[Pixel coordinate grounding data]
_ _ _ _

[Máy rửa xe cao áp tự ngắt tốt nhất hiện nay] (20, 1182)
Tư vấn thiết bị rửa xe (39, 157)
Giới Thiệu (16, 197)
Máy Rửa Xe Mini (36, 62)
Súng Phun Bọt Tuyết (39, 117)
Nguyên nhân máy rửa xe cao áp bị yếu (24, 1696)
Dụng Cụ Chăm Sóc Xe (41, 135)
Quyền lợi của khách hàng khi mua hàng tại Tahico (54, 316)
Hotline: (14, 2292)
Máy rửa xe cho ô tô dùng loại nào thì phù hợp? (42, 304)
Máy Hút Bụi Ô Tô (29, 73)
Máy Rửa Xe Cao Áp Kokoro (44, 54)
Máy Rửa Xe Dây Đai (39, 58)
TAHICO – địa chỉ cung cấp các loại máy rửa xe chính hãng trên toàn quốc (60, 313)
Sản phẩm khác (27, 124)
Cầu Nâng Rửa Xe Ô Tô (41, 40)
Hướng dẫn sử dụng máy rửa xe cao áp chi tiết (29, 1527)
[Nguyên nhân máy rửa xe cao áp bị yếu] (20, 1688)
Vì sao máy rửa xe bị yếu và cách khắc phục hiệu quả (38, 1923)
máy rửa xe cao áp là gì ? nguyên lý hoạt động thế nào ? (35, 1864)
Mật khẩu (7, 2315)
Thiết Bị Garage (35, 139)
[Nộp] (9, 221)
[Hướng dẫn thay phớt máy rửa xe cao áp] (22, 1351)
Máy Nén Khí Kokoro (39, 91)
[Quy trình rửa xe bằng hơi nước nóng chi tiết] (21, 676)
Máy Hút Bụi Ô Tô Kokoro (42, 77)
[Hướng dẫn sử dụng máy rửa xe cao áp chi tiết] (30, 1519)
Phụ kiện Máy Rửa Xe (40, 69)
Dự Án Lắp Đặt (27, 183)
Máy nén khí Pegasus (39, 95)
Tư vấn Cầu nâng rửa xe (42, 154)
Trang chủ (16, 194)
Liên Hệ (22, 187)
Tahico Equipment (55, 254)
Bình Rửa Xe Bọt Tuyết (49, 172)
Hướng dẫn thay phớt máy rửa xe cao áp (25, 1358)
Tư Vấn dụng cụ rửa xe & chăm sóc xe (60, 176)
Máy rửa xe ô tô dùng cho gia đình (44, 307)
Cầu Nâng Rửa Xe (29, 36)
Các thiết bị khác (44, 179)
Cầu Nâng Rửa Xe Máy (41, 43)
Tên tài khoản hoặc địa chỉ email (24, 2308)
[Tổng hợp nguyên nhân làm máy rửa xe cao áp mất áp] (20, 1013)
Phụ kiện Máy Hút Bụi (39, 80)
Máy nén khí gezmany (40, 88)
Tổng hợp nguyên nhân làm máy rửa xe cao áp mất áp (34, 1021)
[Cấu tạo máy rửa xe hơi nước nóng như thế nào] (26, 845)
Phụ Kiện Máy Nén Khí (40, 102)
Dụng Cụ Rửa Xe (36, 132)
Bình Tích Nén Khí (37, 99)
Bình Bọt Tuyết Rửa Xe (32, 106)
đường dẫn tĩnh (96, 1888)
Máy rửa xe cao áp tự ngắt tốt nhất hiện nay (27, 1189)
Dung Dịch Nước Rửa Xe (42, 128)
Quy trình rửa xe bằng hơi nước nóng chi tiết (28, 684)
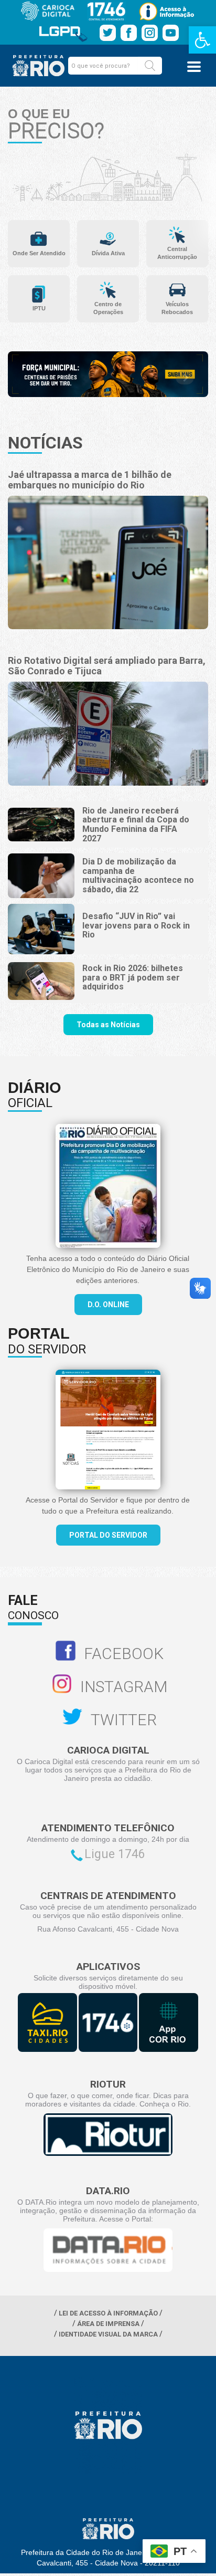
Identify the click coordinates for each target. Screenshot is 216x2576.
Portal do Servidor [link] (108, 1535)
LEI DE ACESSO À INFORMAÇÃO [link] (108, 2313)
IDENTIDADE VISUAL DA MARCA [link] (108, 2334)
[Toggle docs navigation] (194, 66)
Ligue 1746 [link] (114, 1854)
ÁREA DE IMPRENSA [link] (108, 2324)
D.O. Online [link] (108, 1304)
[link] (202, 40)
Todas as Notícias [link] (108, 1024)
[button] (150, 66)
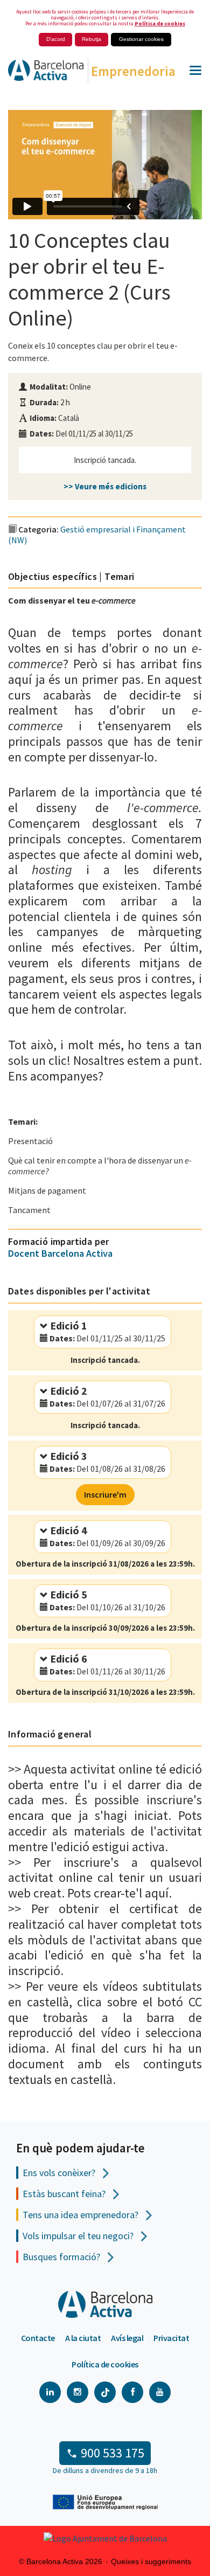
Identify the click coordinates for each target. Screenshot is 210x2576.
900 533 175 (112, 2453)
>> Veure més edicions (105, 486)
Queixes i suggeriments (151, 2561)
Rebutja (91, 39)
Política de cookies (160, 23)
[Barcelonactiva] (41, 73)
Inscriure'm (105, 1494)
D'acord (55, 39)
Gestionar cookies (141, 39)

_ _ _ _

- **Activity**
Could you retype exactly the lines from the first one of the records through the line containing "Dụng Cụ Chăm Sóc Xe (41, 135)", both included, and nothing more?

- **Written reply**
[Máy rửa xe cao áp tự ngắt tốt nhất hiện nay] (20, 1182)
Tư vấn thiết bị rửa xe (39, 157)
Giới Thiệu (16, 197)
Máy Rửa Xe Mini (36, 62)
Súng Phun Bọt Tuyết (39, 117)
Nguyên nhân máy rửa xe cao áp bị yếu (24, 1696)
Dụng Cụ Chăm Sóc Xe (41, 135)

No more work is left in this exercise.